** Document extract **

○ ○ ○ ○ ○ ○ ○

OPINION: Abolish the Dept. Of Homeland Security
Let’s not pussy foot around: It is time to get rid of the Department of Homeland Security. I am not aware of anyone who has
Let’s not pussy foot around: It is time to get rid of the Department of Homeland Security.
I am not aware of anyone who has taken a close look at the agency and concluded it is doing a good job – or even a decent job. It’s a $40 billion a year blooper.
The latest indictment comes from a long report by The Washington Post that focused on the agency’s personnel issues. “Toxic culture” was a key phrase around the agency. Turnover at DHS over the past four years is twice the government as a whole; DHS ranked dead last in a recent survey “Best Places to work in the Federal Government”; the terrorism intelligence unit has had six chiefs during the Obama administration.
Jeh Johnson, the new secretary, says he has already fixed most of these problems. Perhaps. But the deep problems aren’t fixable.

○ ○ ○ ○ ○ ○ ○

In the opinion piece on abolishing the Department of Homeland Security, how many chiefs has the terrorism intelligence unit had during the Obama administration? Rely only on the opinion piece above.

** Information shown **
○ ○ ○ ○ ○ ○ ○

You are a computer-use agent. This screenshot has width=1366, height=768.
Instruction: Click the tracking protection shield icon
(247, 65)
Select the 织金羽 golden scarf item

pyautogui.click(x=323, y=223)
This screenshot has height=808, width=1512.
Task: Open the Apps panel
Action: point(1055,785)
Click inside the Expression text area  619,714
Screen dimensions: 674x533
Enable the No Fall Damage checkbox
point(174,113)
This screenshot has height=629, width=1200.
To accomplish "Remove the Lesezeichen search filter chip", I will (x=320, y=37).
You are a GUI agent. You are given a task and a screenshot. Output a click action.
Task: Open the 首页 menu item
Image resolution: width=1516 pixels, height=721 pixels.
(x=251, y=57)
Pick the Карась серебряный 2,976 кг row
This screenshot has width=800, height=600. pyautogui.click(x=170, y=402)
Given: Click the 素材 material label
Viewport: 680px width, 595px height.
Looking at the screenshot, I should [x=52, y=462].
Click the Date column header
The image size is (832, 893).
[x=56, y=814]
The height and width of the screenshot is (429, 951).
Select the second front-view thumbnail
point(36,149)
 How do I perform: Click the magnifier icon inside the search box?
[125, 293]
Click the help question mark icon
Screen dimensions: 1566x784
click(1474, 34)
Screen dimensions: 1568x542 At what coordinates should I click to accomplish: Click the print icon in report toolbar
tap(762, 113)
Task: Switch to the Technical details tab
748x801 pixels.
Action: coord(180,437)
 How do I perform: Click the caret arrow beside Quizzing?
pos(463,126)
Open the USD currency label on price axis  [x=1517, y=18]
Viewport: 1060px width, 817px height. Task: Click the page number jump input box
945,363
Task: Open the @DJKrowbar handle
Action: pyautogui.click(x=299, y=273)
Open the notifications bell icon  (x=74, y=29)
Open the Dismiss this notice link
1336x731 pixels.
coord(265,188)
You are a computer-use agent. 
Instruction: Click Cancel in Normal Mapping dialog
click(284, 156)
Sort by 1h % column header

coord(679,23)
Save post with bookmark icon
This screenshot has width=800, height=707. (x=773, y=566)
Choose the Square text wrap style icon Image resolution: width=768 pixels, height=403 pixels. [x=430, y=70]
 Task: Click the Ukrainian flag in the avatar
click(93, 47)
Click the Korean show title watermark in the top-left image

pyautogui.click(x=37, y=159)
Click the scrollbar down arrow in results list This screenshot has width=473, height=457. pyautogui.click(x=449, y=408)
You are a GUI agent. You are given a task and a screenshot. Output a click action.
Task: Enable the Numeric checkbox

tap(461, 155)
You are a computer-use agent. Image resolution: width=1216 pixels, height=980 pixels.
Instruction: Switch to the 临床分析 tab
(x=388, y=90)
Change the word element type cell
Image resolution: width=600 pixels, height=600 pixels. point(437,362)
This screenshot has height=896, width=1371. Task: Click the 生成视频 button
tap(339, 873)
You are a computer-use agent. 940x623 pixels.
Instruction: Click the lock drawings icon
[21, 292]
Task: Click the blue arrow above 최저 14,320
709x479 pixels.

○ ○ ○ ○ ○ ○ ○

** Exercise output **
Six.